38th Mayor of Saint Paul, Minnesota
- In office 1932–1934
- Preceded by: Gerhard J. Bundlie
- Succeeded by: Mark H. Gehan

Personal details
- Born: January 13, 1869 Chicago, Illinois, U.S.
- Died: August 17, 1952 (aged 83) Saint Paul, Minnesota, U.S.
- Resting place: Sunset Memorial Park Cemetery, St. Anthony, Minnesota, U.S.
- Party: Farmer–Labor Socialist Party of America

= William Mahoney (mayor) =

American mayor in Minnesota

William Mahoney (January 13, 1869 – August 17, 1952) was a U.S. politician from the state of Minnesota.

Mahoney was born in Chicago, Illinois. He was an American of Irish descent. He was a member of the Knights of Pythias.

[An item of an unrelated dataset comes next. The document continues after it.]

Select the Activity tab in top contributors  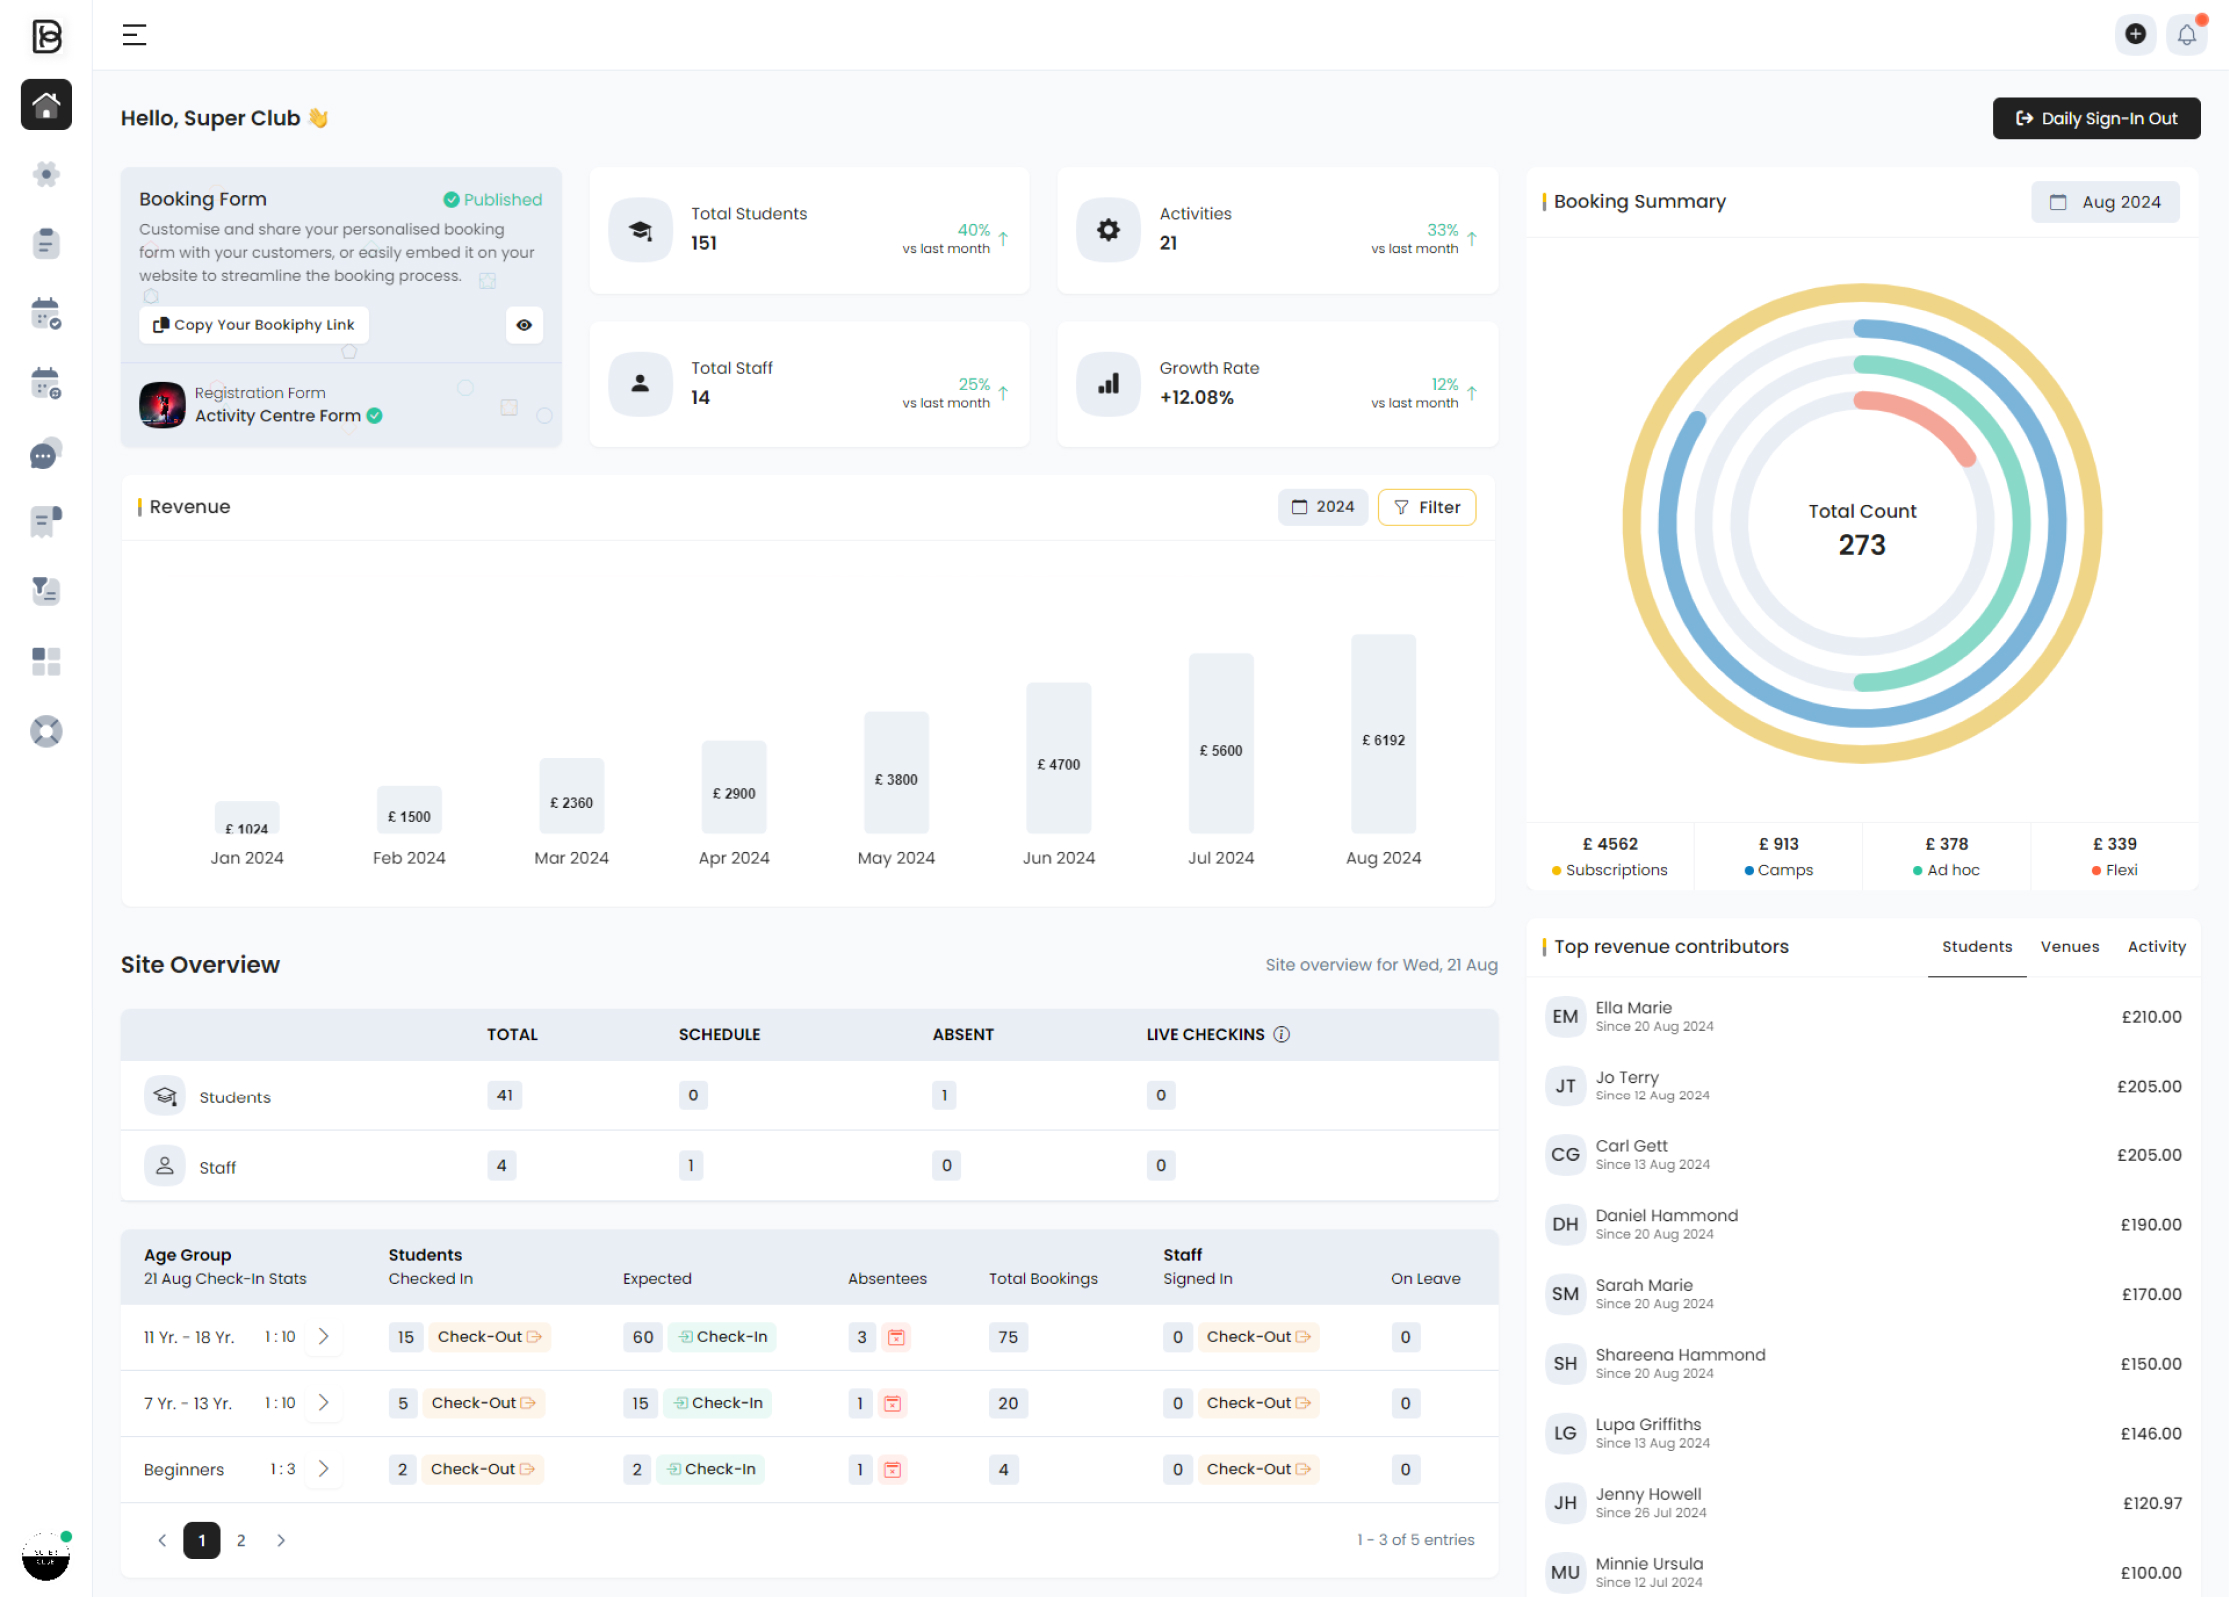[x=2156, y=946]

He was founder and editor of Minnesota Union Advocate from 1920 until 1932. Mahoney became friends with Laurence Hodgson despite their political disagreements. In 1922, the Farmer-Labor Party (FLP) considered a fusion ticket with the Minnesota Democratic Party. However, this was opposed by Mahoney, who was then the party's Committee Chairman.

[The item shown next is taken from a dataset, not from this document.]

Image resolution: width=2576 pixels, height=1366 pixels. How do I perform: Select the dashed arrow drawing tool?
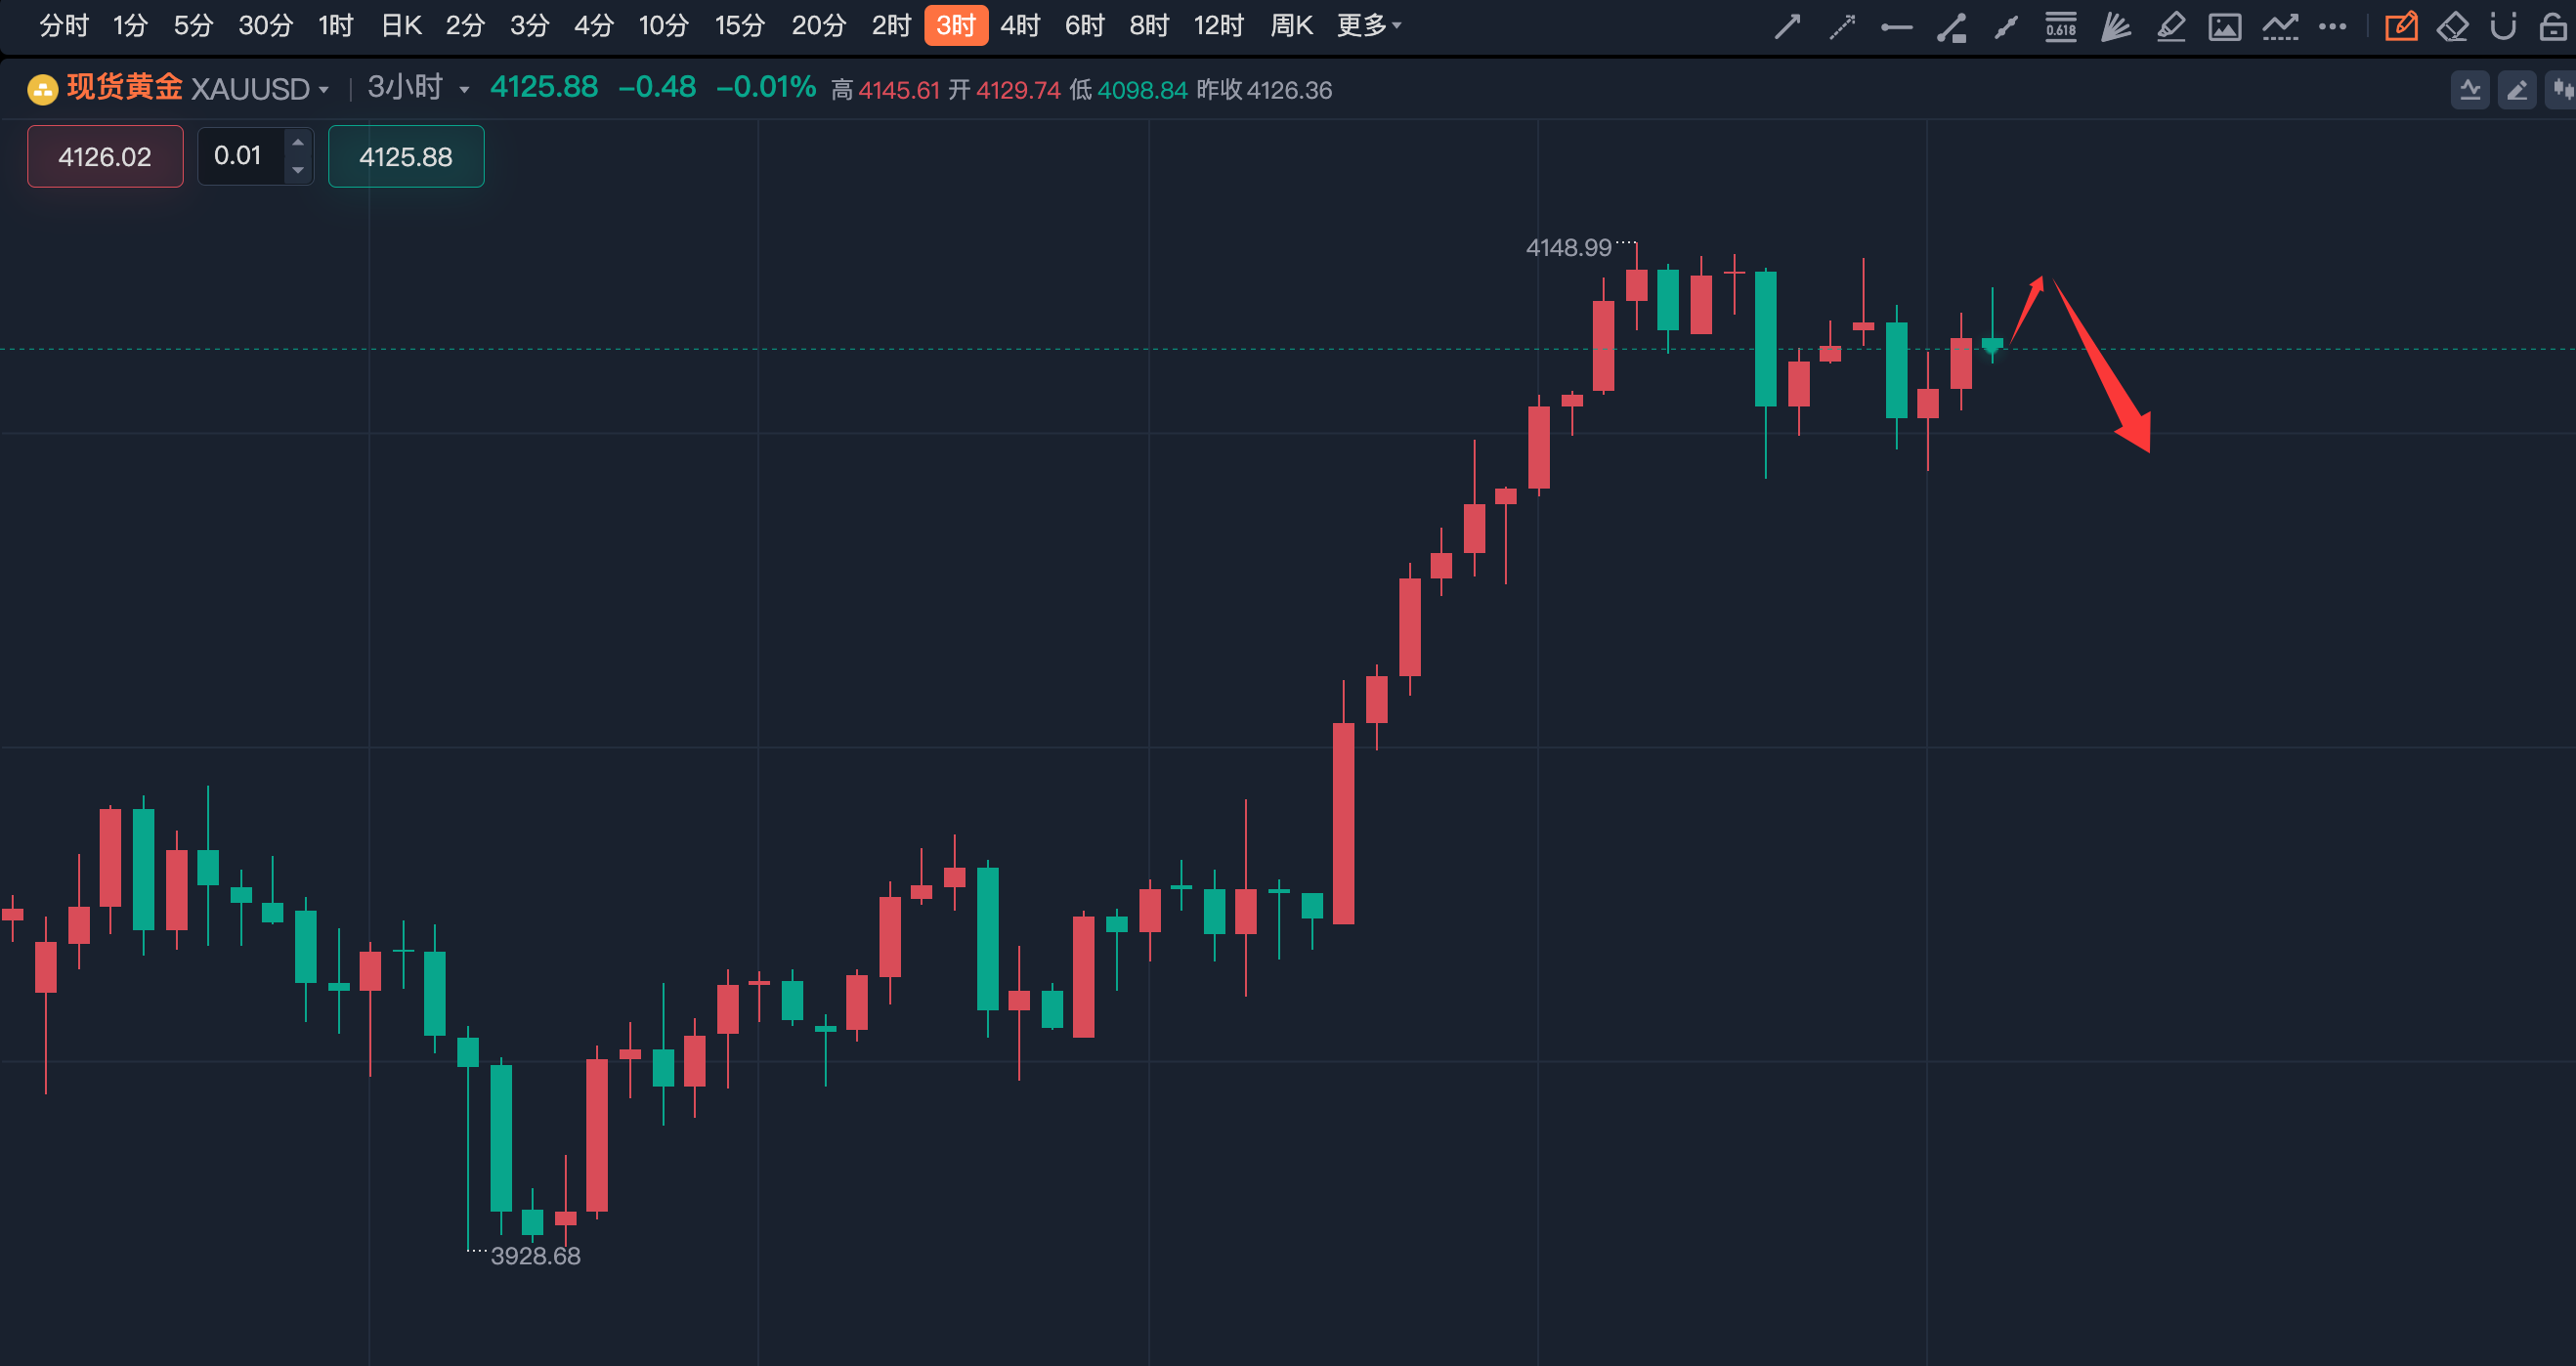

Mahoney served as mayor of St. Paul from 1932 to 1934. He lost re-election to Mark H. Gehan.

Mahoney was a vocal member of the moderate wing of the FLP, and a notable supporter of governor Hjalmar Petersen. During Petersen's 1940 campaign, Mahoney became Petersen's unofficial campaign spokesman, even debating primary opponent Charles Egley, calling Egley's campaign 'communist-inspired'.

He is interred at Sunset Memorial Park Cemetery, St. Anthony, Minnesota.